Can you rescale the lines starting with the line with "The image size is (954, 537)." and going on through the line with "will [788, 46].", giving them again in full with the requests included? Multiply each click coordinate in the answers by 1.45 and round it to a whole number, with halves rounding up, and leave all other numbers unchanged.

** START OF DATASET **

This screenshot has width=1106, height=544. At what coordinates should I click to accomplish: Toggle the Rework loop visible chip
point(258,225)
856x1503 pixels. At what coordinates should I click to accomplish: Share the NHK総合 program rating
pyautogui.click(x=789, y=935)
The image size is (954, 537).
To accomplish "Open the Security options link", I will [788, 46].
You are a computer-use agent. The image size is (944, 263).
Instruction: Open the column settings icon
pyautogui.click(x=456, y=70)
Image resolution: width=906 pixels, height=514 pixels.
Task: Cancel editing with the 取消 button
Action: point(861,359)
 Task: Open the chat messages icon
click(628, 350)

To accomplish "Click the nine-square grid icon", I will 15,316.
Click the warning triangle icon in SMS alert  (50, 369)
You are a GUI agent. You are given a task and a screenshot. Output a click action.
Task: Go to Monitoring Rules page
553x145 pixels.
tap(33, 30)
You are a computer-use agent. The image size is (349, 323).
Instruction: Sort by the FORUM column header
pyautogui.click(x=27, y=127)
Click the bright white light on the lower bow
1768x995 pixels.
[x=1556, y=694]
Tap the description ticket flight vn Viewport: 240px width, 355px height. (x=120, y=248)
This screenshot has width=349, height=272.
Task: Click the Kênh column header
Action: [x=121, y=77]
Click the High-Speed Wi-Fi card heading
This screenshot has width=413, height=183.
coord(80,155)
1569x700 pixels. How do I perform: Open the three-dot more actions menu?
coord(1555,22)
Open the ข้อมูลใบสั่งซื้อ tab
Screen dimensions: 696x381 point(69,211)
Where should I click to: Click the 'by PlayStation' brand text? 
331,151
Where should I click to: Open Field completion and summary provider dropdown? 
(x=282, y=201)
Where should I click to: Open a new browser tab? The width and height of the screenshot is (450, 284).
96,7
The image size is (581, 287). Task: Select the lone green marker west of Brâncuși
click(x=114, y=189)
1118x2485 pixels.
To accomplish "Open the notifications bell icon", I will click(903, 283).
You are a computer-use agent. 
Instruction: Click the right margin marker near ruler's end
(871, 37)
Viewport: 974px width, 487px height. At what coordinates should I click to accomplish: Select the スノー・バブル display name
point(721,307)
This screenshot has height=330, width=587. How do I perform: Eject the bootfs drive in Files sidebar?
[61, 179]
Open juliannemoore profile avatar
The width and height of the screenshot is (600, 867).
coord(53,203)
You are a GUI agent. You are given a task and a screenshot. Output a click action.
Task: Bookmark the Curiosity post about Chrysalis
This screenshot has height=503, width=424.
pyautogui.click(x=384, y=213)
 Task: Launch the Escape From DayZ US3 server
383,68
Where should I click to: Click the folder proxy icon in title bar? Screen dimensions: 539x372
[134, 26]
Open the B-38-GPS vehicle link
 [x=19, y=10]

** END OF DATASET **

_ANSWER BELOW_
The image size is (954, 537).
To accomplish "Open the Security options link", I will [1143, 67].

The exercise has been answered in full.